If you have 5-7 days, you’ll be able to venture past the Golden Circle towards Vik and Höfn to see Jökulsárlón Glacier Pool, the black sand beaches at Dyrhólaey Peninsular and some of the most impressive waterfalls in Iceland.

In 10 days, you’ll be able to complete the Ring Road and visit the east fjords, Mývatn, and Stuðlagil Canyon.


We have put together six action-packed Iceland itineraries from 3 to 10 days. All of them begin and end near Keflavik Airport, which is about 30 miles from the capital, Reykjavík.

Our 3- and 5-Day Itineraries can be done on public transport and tours; but you’ll need your own 2WD rental car for the 7-Day Itinerary and the 10-day Ring Road Itinerary. Our Iceland Adventure Itinerary requires a 4×4.

Here’s some more reading that will help you plan your Iceland adventure.

  • To discover the incredible attractions in the country, read our guide to the best places to visit in Iceland.  
  • To help with all the logistics and practical information read our planning a trip to Iceland guide.
  • For information on getting around including the best hire car options, read driving in Iceland.
Iceland itineraries


This 3-day Iceland itinerary can be completed while based in Reykjavík. You can either use public transport and join tours to get around or hire a car and drive yourself. For hotel and guesthouse recommendations see our where to stay in Iceland Guide.


The classic day trip from Reykjavík, the Golden Circle is a 3-hour, 30-minute circular drive that visits some of southwest Iceland’s premier sights.

Stops include Thingvellir National Park where a fissure runs through Iceland’s historic parliament, Geysir where geysers erupt every ten to fifteen minutes, and Gullfoss, a powerful and beautiful Icelandic waterfall.
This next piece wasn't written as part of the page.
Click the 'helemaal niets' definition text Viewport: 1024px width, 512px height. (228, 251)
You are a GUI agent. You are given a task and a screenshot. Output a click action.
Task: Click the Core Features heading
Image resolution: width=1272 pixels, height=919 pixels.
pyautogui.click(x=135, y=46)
Don’t forget to stop at either the geothermal pools of the Secret Lagoon or Laugarvatn Fontana nearby.

Drive or Tour // If you don’t have a car, this Golden Circle Tour includes all the main stops, plus a swim in the Secret Lagoon. For a self-drive experience read our guide to the Golden Circle (coming soon).  
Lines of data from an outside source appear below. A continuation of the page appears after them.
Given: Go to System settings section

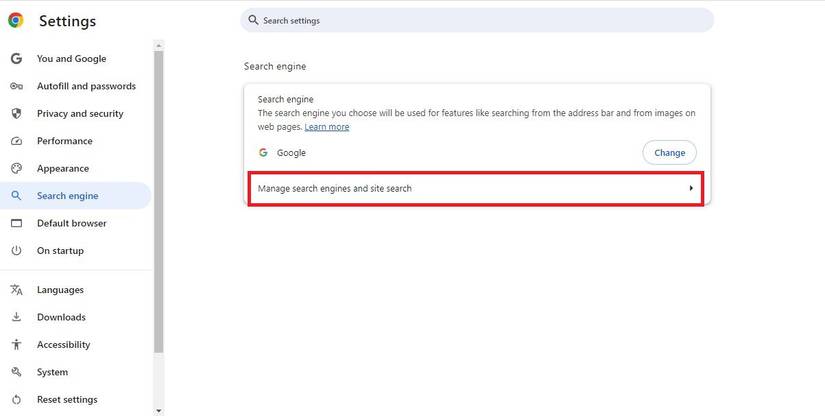Looking at the screenshot, I should (x=52, y=372).
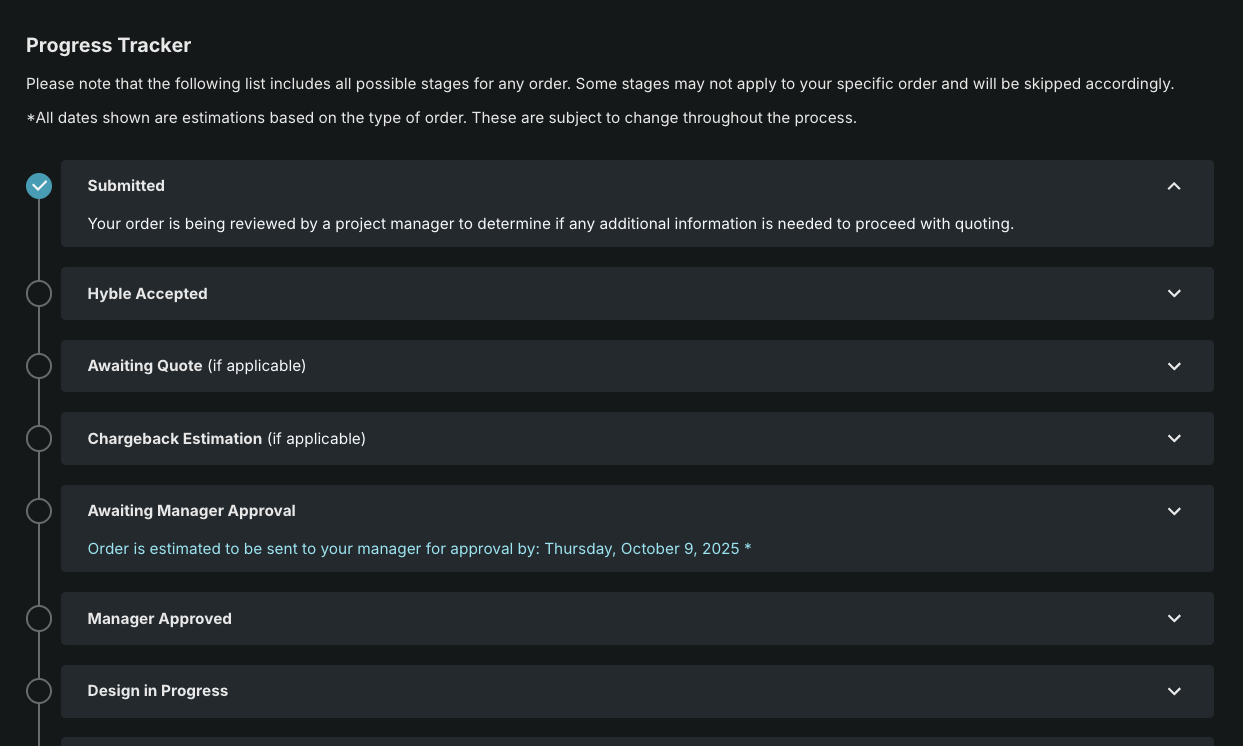Expand the Awaiting Manager Approval chevron
Image resolution: width=1243 pixels, height=746 pixels.
pyautogui.click(x=1174, y=511)
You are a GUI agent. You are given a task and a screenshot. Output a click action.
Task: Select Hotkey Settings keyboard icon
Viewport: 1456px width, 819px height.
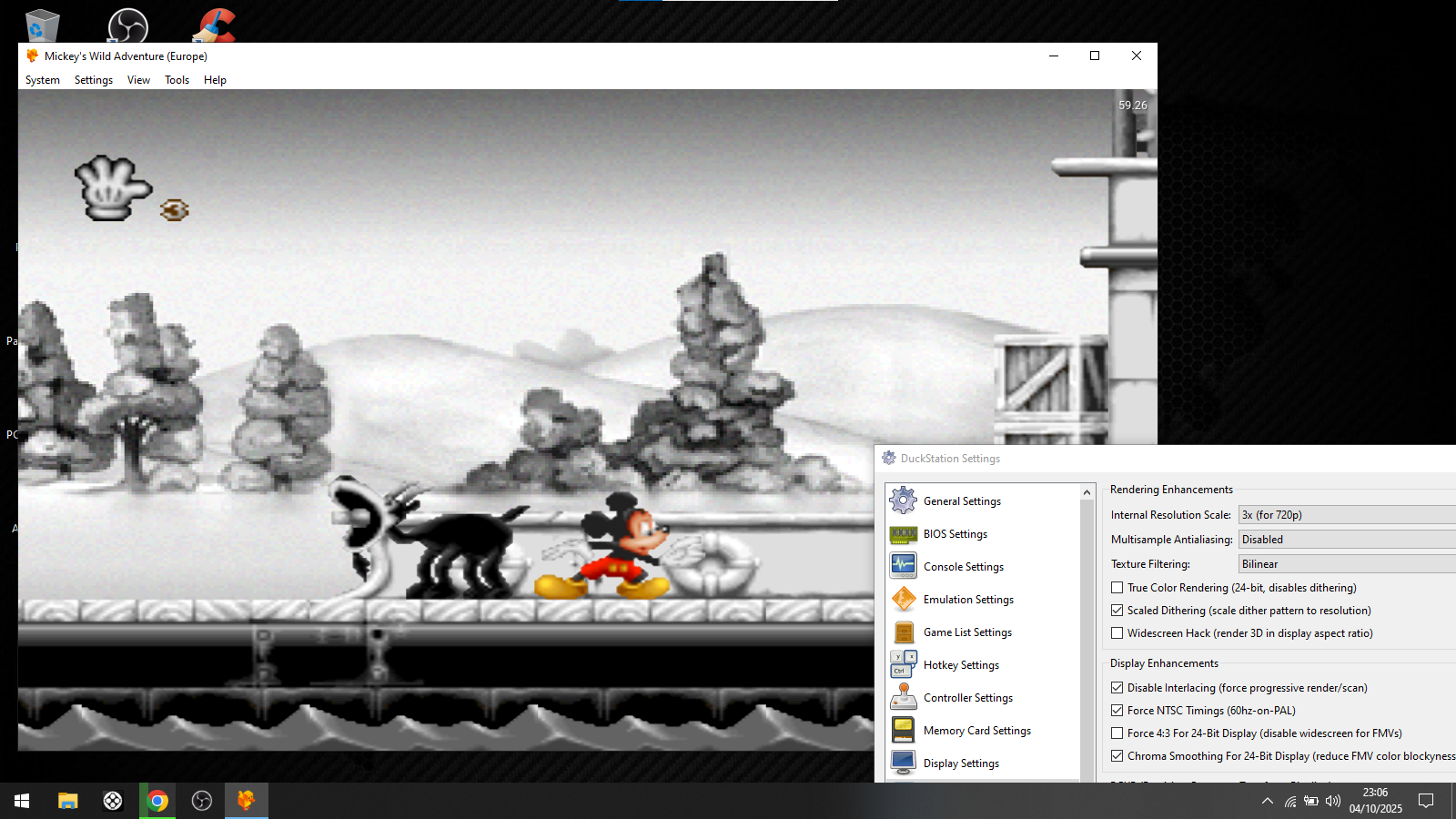(903, 664)
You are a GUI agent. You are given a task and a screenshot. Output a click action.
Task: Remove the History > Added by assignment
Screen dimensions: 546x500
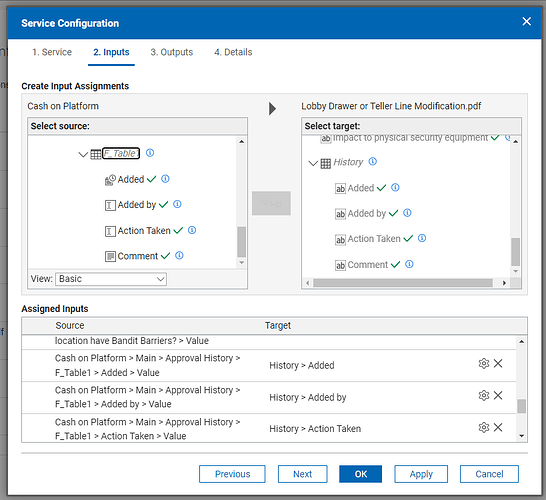[498, 395]
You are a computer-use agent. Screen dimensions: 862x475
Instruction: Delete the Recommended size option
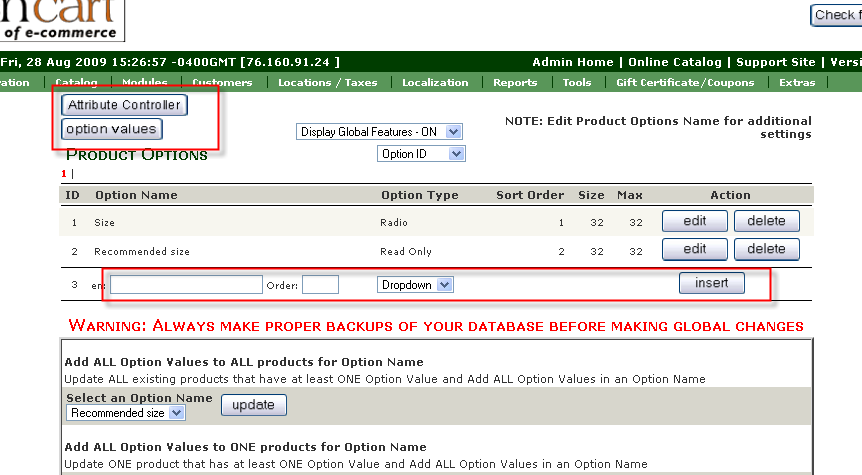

Spend the morning exploring the streets of Reykjavík, then head to Fagradalsfjall Volcano, the sight of Iceland’s latest eruption. A range of different hikes offer magnificent views of the steaming black lava fields sweeping over the mountains.

End the day by soaking in the upmarket geothermal waters of the Blue Lagoon or the natural and beautifully set Reykjadalur Thermal River.

Drive or Tour // This Reykjavík Blue Lagoon Day Trip Tour includes a guided hike at Fagradalsfjall followed by a visit to the Blue Lagoon, and this tour to Reykjadalur is perfect for groups of up to 6. To self-drive, all the information is in our Fagradalsfjall Volcano guide and our Reykjadalur Thermal River guide.


For your final day around Reykjavík, take a day trip to capture one of Iceland’s unique experiences. Here are some suggestions based on the time of year you are visiting.  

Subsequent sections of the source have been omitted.